Short problem » Please copy out the stretch of the entries from the line containing "You are a computer-use agent." through the end of the entries, omitting the pictures.

Entries on where targets appear
★ ★ ★ ★ ★ ★ ★

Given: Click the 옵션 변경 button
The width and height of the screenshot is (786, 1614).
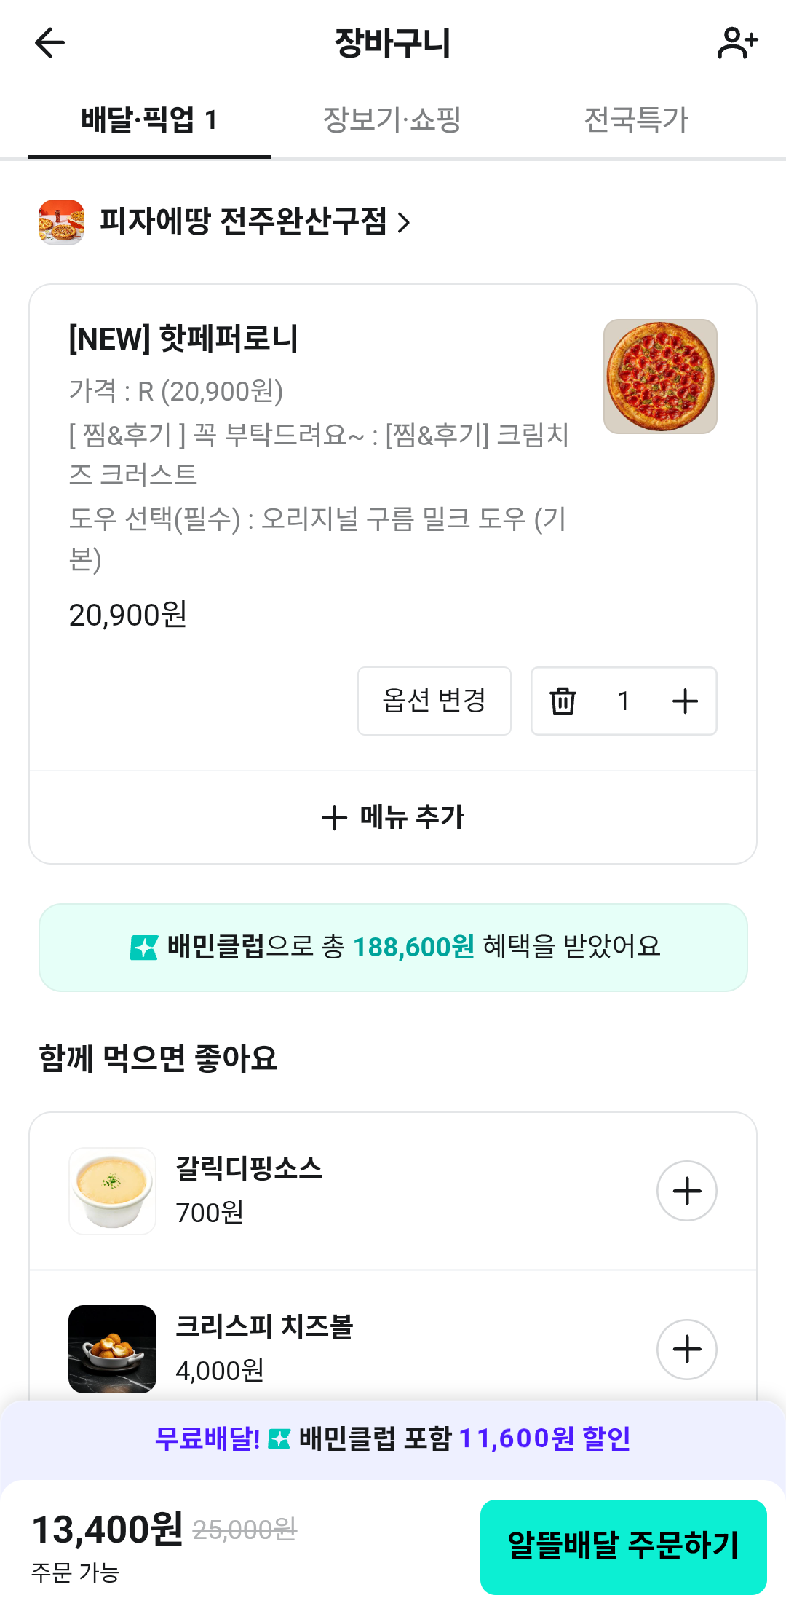Looking at the screenshot, I should click(x=434, y=701).
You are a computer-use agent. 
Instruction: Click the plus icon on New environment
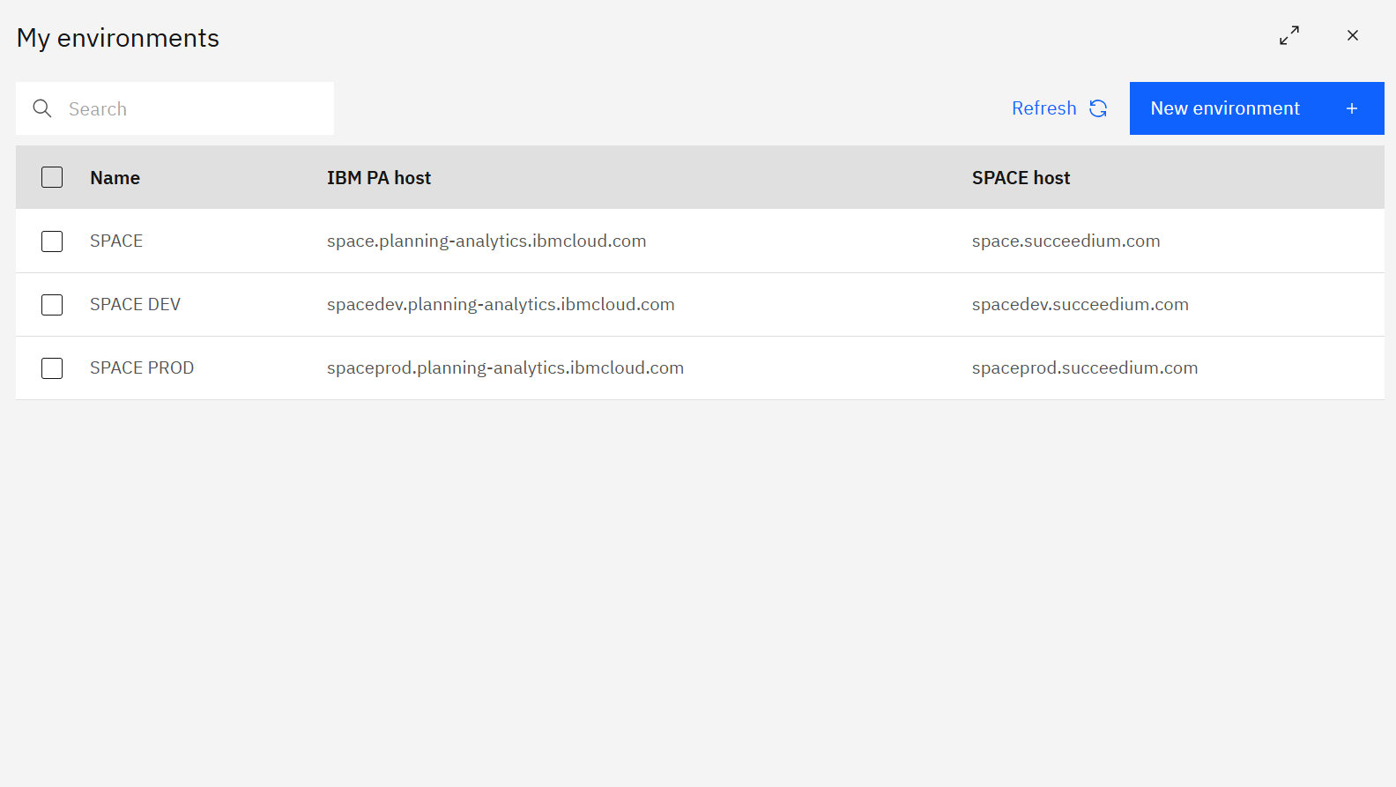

★ ★ ★ ★ ★ ★ ★

Exercise result »
You are a computer-use agent. 
Instruction: Click the plus icon on New environment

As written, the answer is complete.